### Available data ###

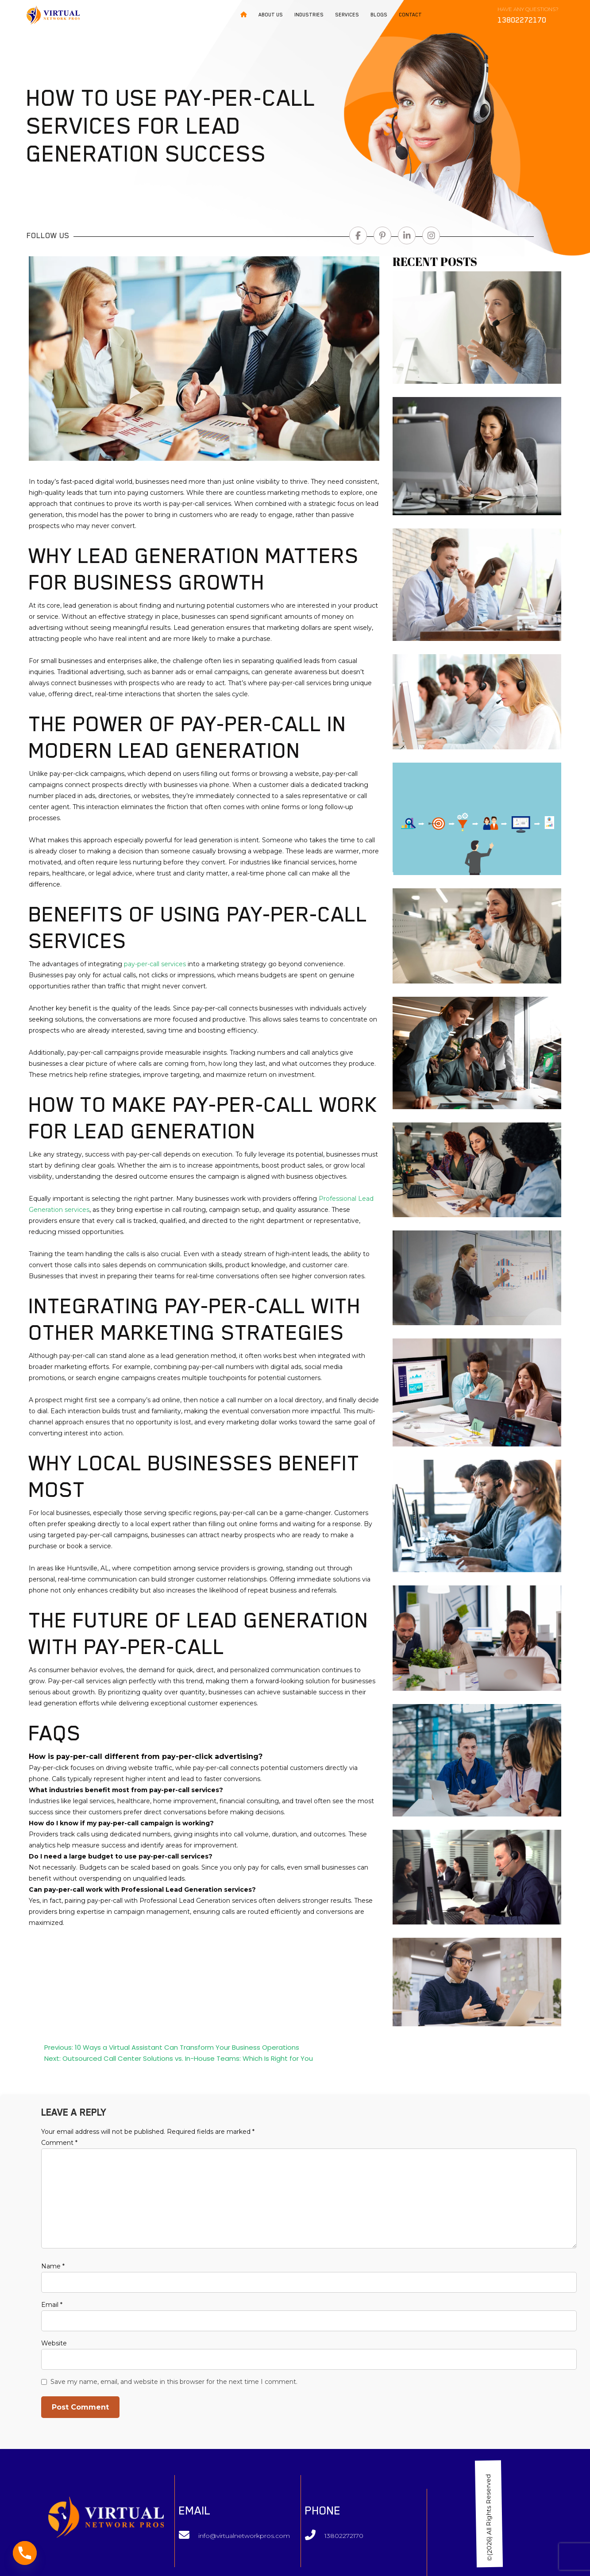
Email (51, 2305)
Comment (59, 2143)
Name (53, 2266)
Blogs (378, 15)
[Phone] (25, 2553)
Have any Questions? (528, 15)
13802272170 (343, 2536)
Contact (410, 15)
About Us (270, 15)
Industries (309, 15)
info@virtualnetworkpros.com (244, 2536)
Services (347, 15)
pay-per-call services (155, 964)
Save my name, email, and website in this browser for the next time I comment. (173, 2382)
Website (54, 2343)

###

**Directions**
Please repeat the listing above with "Blogs" switched to "News" and everything else unchanged, leaving out the pictures.

**Solved problem**
Email (51, 2305)
Comment (59, 2143)
Name (53, 2266)
News (378, 15)
[Phone] (25, 2553)
Have any Questions? (528, 15)
13802272170 (343, 2536)
Contact (410, 15)
About Us (270, 15)
Industries (309, 15)
info@virtualnetworkpros.com (244, 2536)
Services (347, 15)
pay-per-call services (155, 964)
Save my name, email, and website in this browser for the next time I comment. (173, 2382)
Website (54, 2343)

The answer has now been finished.